I hesitate to publish this answer, it is actually technically possible, but in practice it is not so good. The version numbers of the CLR and prefabricated kernel modules were not changed in 4.5. You are still targeting v4.0.30319 from the CLR, and assembly version numbers of the assembly are still 4.0.0.0. The only thing that is typical of an assembly manifest when you look at it with a disassembler such as ildasm.exe is the presence of the [TargetFramework] attribute, which says 4.5 is required, which needs to be changed. This is actually not so simple, it is emitted by the compiler.
The biggest difference is not so noticeable, Microsoft made a lasting change in the executable header of the assemblies. Determines which version of Windows the executable is compatible with. XP refers to the previous generation of Windows running with Windows 2000. Their major version number is 5. Vista was the beginning of the current generation, major version 6.

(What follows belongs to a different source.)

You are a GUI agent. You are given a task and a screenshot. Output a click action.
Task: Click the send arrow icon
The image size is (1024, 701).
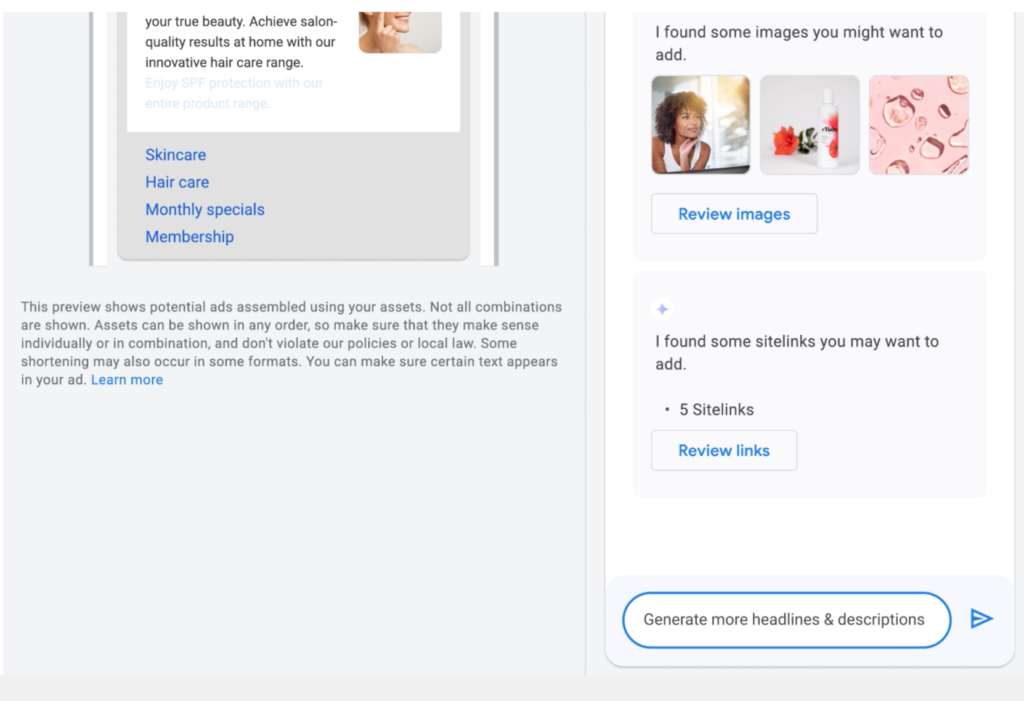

.NET compilers have always indicated a minimum version number of 4.00, a version of Windows NT, and Windows 9x. You can see this by running dumpbin.exe / headers on the assembly. An example output is as follows:
OPTIONAL HEADER VALUES 10B magic
What's new in .NET 4.5 is that compilers will change the subsystem version to 6.00. Changes that were excessive, mainly because Windows pays attention to this number, with the exception of checking if it is enough. It also includes appcompat functions, as it assumes that the program was written to work on older versions of Windows. These features cause problems, especially how Windows lays around the window size in Aero. It stops lying around the bold borders of the Aero window when it sees that the program was designed to run on a version of Windows with Aero.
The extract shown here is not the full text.